In 1975, a year before our nation's bicentennial, the United States Post Office issued a commemorative stamp which honored Haym Salomon as a Revolutionary War hero. The front of the stamp depicted Salomon seated at his desk with the words "Financial Hero." For the second time in 143 years of U.S. stamps, a message appeared on the back of the stamp, in pale green ink, reading: "Businessman and broker Haym Salomon was responsible for raising most of the money needed to finance the American Revolution and later to save the new nation from collapse." Many historians who have studied the story of Haym Salomon suggest that without his contribution to the cause, there would be no America today.
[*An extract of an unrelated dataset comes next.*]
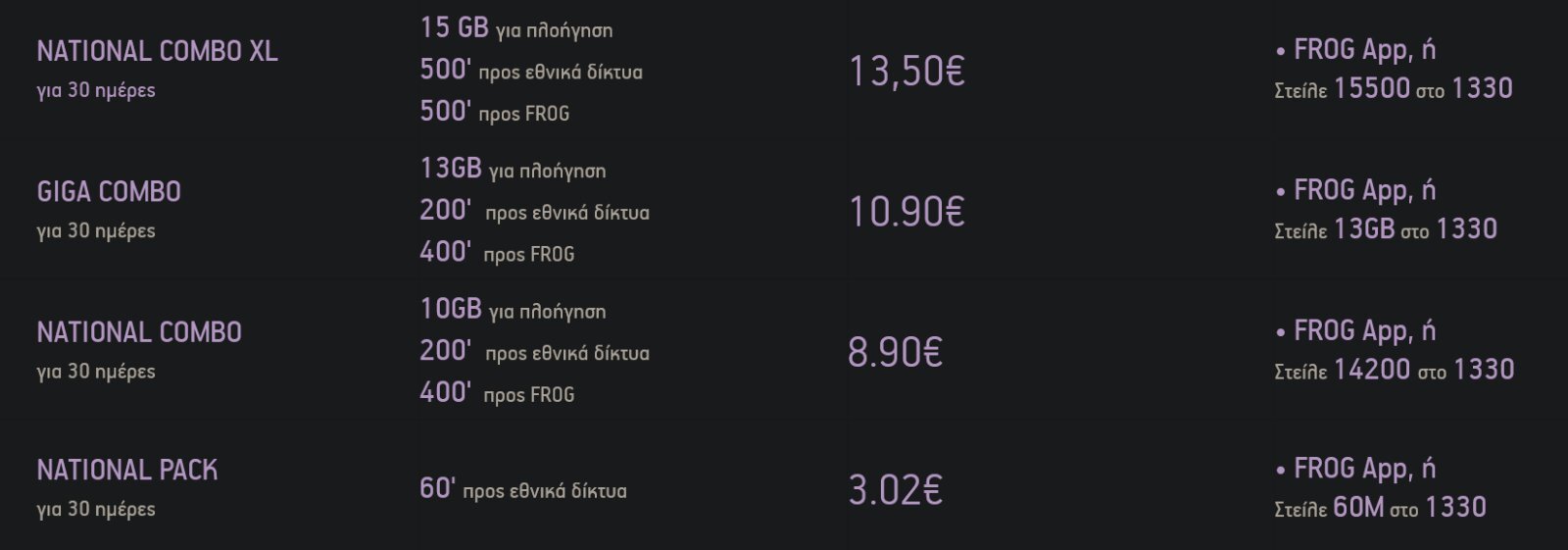
Task: Click the 500' προς FROG minutes line
Action: click(x=495, y=112)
Text courtesy of Dr. Alan Laskow; http://www.revolutionarywararchives.org/salomon.html; and I.C.H.S

 
Courtesy of The Jewish-American Hall of Fame  

Gertrude Elion 1918-1999

Gertrude Elion's exceptional accomplishments include the development of the first chemotherapy for childhood leukemia, the immunosuppressant that made organ transplantation possible, the first effective anti-viral medication, and treatments for lupus, hepatitis, arthritis, gout, and other diseases. With her research partner, George Hitchings, she revolutionized the way drugs were developed, and her efforts have saved or improved the lives of countless individuals. Elion stated: "It's amazing how much you can accomplish when you don't care who gets the credit." Gertrude Belle Elion was born in New York City on January 23, 1918. Soon after graduating from high school, young Gertrude watched her beloved grandfather die painfully of stomach cancer, and deciding: "nobody should suffer that much," she dedicated herself to finding a cure for cancer. In 1937, at the age of 19, Elion graduated from Hunter College summa cum laude and Phi Beta Kappa. In June 1944, Elion was interviewed by Dr. George Hitching of Burroughs Wellcome (now GlaxoSmithKline), the pharmaceutical company. Elion was intrigued by Hitchings' research project; and he was impressed by the young woman's intelligence and energy. Over the next decades, the Hitchings-Elion partnership proved immensely fruitful. In 1964, Gertrude Elion received the first of her 25 honorary doctorates from George Washington University, and in 1988, Dr. Elion received the Nobel Prize in Medicine "for discoveries of important principles for drug treatment," together with Dr. Hitchings and Sir James Black. Few Nobels have gone to scientists working in the drug industry or those without Ph.D.s, even fewer to women; Elion was only the fifth female Nobel laureate in Medicine, the ninth in science in general. Gertrude Elion was inducted into The Jewish-American Hall of Fame in 2011.